- [TASK REQUIREMENTS] The records appear below. Set down exactly each line from the one that contains "[Till Tumba bruksmuseum] (500, 2085)" through the last, both included.

Stored data entries:
■ ■ ■ ■
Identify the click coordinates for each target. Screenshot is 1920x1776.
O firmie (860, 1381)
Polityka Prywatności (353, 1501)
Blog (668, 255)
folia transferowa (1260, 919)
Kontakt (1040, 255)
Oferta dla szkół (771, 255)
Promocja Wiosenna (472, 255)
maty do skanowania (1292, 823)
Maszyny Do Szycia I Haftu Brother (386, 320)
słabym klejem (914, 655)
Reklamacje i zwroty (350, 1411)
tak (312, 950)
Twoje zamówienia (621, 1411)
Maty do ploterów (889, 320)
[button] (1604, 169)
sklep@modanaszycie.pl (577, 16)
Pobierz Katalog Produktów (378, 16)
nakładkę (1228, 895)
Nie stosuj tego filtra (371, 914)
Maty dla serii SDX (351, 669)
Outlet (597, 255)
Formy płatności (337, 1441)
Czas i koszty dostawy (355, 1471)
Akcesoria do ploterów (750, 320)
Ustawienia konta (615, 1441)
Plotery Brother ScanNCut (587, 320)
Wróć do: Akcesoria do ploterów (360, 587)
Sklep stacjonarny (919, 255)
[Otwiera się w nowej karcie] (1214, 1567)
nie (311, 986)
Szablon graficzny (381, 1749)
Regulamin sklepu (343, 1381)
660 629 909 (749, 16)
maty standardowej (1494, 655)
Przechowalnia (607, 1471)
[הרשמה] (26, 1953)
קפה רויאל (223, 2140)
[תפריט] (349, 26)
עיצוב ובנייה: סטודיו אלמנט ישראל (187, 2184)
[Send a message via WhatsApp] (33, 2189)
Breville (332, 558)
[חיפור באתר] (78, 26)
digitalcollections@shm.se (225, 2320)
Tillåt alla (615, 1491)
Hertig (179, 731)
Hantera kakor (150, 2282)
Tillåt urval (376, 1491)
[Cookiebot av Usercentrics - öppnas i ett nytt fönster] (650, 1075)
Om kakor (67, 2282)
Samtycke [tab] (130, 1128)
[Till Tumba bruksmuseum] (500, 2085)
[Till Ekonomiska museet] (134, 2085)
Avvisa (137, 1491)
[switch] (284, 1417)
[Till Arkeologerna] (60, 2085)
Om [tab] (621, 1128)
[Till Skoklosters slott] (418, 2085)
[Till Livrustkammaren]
■ ■ ■ ■
- [WRITTEN SOLUTION]
[Till Tumba bruksmuseum] (500, 2085)
[Till Ekonomiska museet] (134, 2085)
Avvisa (137, 1491)
[switch] (284, 1417)
[Till Arkeologerna] (60, 2085)
Om [tab] (621, 1128)
[Till Skoklosters slott] (418, 2085)
[Till Livrustkammaren]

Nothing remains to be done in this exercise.